Moments after Dave has left, Chester receives an unwanted visit from Milo Flynn, a nasty acquaintance who just wants to get high. Refusing to believe that Chester's out of product, he spots the tuber and demands a piece. With great reluctance, Chester finally offers it to him for fifteen dollars, but Milo simply takes it and leaves, claiming he'll pay later.
Dave offers Sandy the piece of tuber, and much like Abby, she experiences everything around her as connected, and made of dazzling light. In ecstasy, Sandy has her husband take her into the backyard, where they make love in the rain. Dave even gets a slight contact high from her kisses. Eventually, Sandy passes away, happy and without pain.
Milo has a rather different trip. He experiences himself as Alec Holland on fire and screams in agony; when bounced from the bar and into a puddle, he sees his reflection as a swamp creature and passers-by as various monsters the Swamp Thing has encountered. As he becomes convinced that this is how the world really is, he remembers with belated remorse his past misdeeds. Finally, in sheer panic, he runs blindly into traffic and is struck dead.
Later that evening, Dave drops by to thank Chester for making Sandy's last moments so wonderful, and tells him he's a good person. Then Milo's friend from the bar comes by to castigate him for "as good as kill[ing] him." (He's apparently unaware of Milo's ultimate fate.)
This contrasting feedback prompts Chester to wonder whether the tuber is a "cosmic litmus test" that tells people whether they're good or bad. After tossing out Milo's friend for asking if he has any more, Chester mulls over what he feels are his own moral strengths and weaknesses. He comes close to eating the remaining piece, but decides not to take the risk.
- Beneath the Mask: Chester speculates that ingesting the tuber shows you your true moral character.
- Book-Ends: The statement "It's just a question of faith."
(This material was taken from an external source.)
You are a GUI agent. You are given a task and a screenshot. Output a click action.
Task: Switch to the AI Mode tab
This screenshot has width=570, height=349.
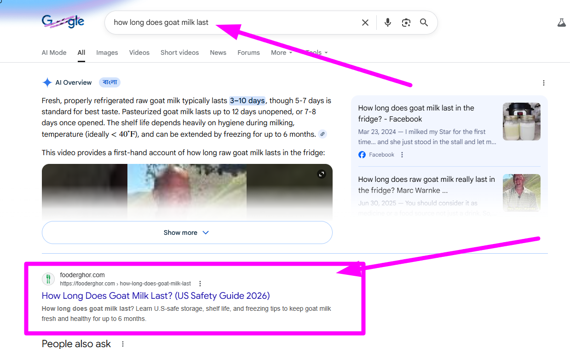point(54,52)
- Sandy's good trip is a general Call-Back to Abby's in Rite of Spring.
- The Call Backs within Milo's bad trip are more specific, referencing the Swamp Thing's origin story (Volume 1 Issue 1 and elsewhere), the Patchwork Man (Vol. 1 #3), the Conclave robots (Vol 1. # 6), General Sunderland (Vol. 2 #6-21), the Rosewood "Mother" vampire, the Monkey King, a werewolf (Vol. 1 #4), the Un-Man Cranius (Vol. 1 #10), an alien (Vol. 1 #9), and finally (not to mention appropriately), as the driver who accidentally kills Milo, Arcane.
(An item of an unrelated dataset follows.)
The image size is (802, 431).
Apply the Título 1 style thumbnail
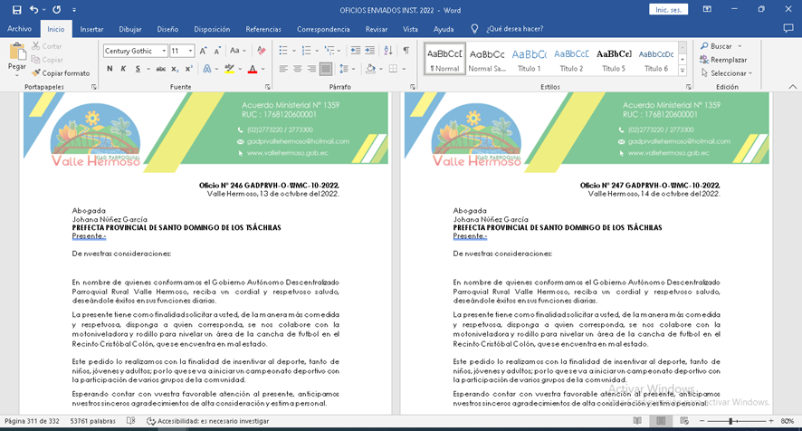(x=529, y=60)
- Dark World: Milo, his perception distorted by the Swamp Thing's more disturbing memories, experiences the world as nightmarish:
- A Day in the Limelight: This issue, an interlude at roughly the halfway point in the "American Gothic" arc, focuses on the new character Chester Williams.
- Drugs Are Good / Drugs Are Bad: The issue is a rare example of a story which plays both tropes straight and with equal weight given to the good and bad trips. Compare Watchmen, which portrays a gang member's bad trip on KT-28s as well as the young Ozymandias's good trip on a massive hashish dose. Contrast The League of Extraordinary Gentlemen: Century, in which the sole drug scene, Mina Murray's tadukic acid trip, results in psychosis, and the portrayal of, respectively, LSD and psilocybin mushrooms as uniformly enlightening in V for Vendetta and Promethea.
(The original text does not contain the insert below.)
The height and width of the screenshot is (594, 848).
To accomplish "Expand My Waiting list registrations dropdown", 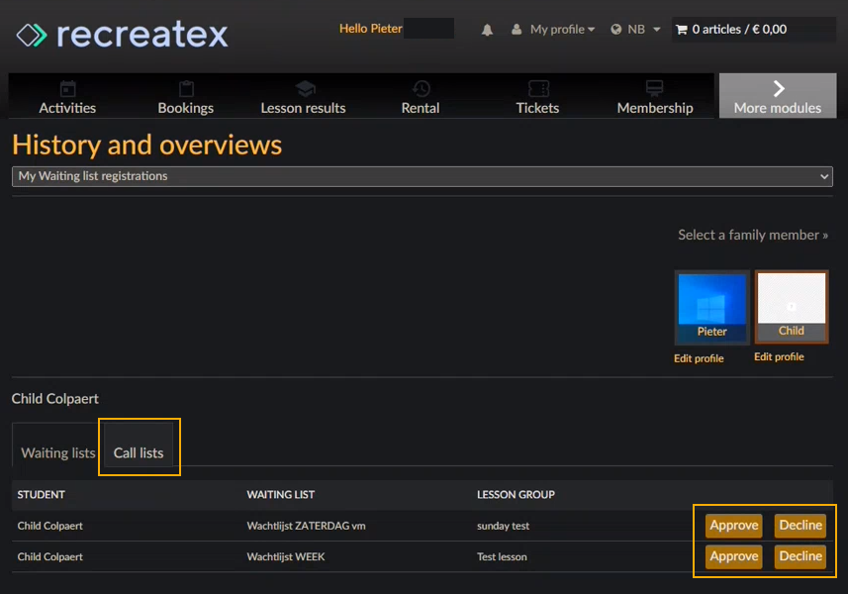I will coord(423,176).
- Fantastic Drug: The Swamp Thing's tubers, which structurally resemble datura root.note
- Heroic Self-Deprecation: Chester feels he tries to be a good person, in that he's kind, non-violent, and respectful of the environment. However, he isn't entirely sure he's good, because he still eats meat and he said things to his girlfriend, as they broke up, that he now regrets. So he doesn't trust his character enough to take a chance on the tuber himself.
- Milo makes sexist comments about Chester's ex, doesn't watch where he's sitting and knocks stuff over, and tricks Chester into giving him the tuber section without paying. Some of his past actions, as he recalls them, put him into outright villain territory: selling heroin cut with rat poison and pushing a woman down the stairs, causing her to miscarry.
- Milo's friend rudely berates Chester for something that wasn't really his fault (as Milo all but grabbed the tuber piece from him), pockets his yin-yang paperweight, and has the nerve to ask Chester for some of the drug himself.
- Karmic Death: Milo brings about his own demise by (for all intents and purposes) stealing a drug, then having such a horrible trip that he heedlessly runs right in a car's path.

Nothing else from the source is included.